Etiology/Bacteriology

Taxonomy

| Domain = Eukaryota | Kingdom = Animalia | Phylum = Nematoda | Class = Adenophorea | Subclass = Enoplia | Order = Trichocephalida | Family = Trichinellidae | Genus = Trichinella | species = T. spiralis

NCBI: Taxonomy Genome: [4]

Description

The genus Trichinella is composed of eight species and three genotypes, all with the potential to infect hosts such as mammals, birds, and reptiles depending on pathogenic features. Biological testing was necessary in order to distinguish species due to highly similar morphological characteristics [3]. In conjunction to (UPGMA)-based trees that provide accurate DNA results, species can only further be classified into two clades depending on the presence or absence of a collagen capsule surrounding the host striated muscles during infection. Trichinella spiralis is classified within the first clade, which presents the collagen capsule. In 2004, T.spiralis was one of eight non-mammalian organisms to be selected for full genetic sequencing. This was done in an effort to further investigate and understand the link between nematodes and other organisms under the animal kingdom. As a result of this research, it was discovered that T.spiralis is in some facets more genetically similar to other multicellular organisms within the Animalia kingdom than it was to nematodes.

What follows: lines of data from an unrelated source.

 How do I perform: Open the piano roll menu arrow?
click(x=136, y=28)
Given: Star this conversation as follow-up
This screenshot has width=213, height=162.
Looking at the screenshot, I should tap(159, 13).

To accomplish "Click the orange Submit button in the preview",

Trichinella spiralis is the smallest nematode pathogenic to humans, is present on all continents of the world except Antarctica, and has been found in 55 different countries across the globe [4]. This zoonotic parasite causes systemic trichinosis, a gastrointestinal disease spread by the consumption of raw meat, specifically pork. The earliest known case of trichinosis was identified from an Egyptian mummy from 1300 BCE [5]. Depending on the severity of the infection and location of the parasite, victims may be asymptomatic or they may experience diarrhea, pain, vomiting, swelling, fever, and rashes [6].

The male roundworm commonly grows between 1.4mm and 1.6mm while the ovo-viviparous female is generally twice as large and can reach up to a length of 3.2mm. This parasitic bilateral roundworm secretes a cuticle outer layer composed of collagen, which acts as a buffer against the immune response of the host. T.spiralis has the potential to enter three different life cycles based on the host. During the urban cycle, the parasite invades a pig, which is than transferred to a human host by consumption of undercooked meat. In the sylvatic cycle, other mammals serve as the host while whales and seals are the primary host target during the marine cycle [7].

Pathogenesis

Transmission

Transmission of Trichinella spiralis. [3]

Transmission of Trichinella spiralis only occurs through the consumption of animal meat infected with pathogenic cysts, encasing T.spiralis larvae. Natural hosts of the pathogen include rodents, bears, dogs, and even horses. Animals in close contact with rodents, such as domesticated hogs, are at the highest risk of contracting the infection [8]. The worm is generally found in abundance on the tongue, diaphragm, and with less frequency in skeletal muscles [9]. As a result of persistent nature of the pathogen, human contraction of Trichinosis is generally attributed to consumption of raw or undercooked domesticated swine infected with T.spiralis larvae. In Europe however, cases of trichinosis are caused by consumption of infected horses and wild boars [10]. Infected meat would have been exposed to the worm for approximately two weeks in order for the parasite to grow and develop larvae. These larvae must also migrate to the striated muscles for further transmission into other susceptible hosts. Human to human transmission is not possible unless ingestion of contaminated human meat occurs [11].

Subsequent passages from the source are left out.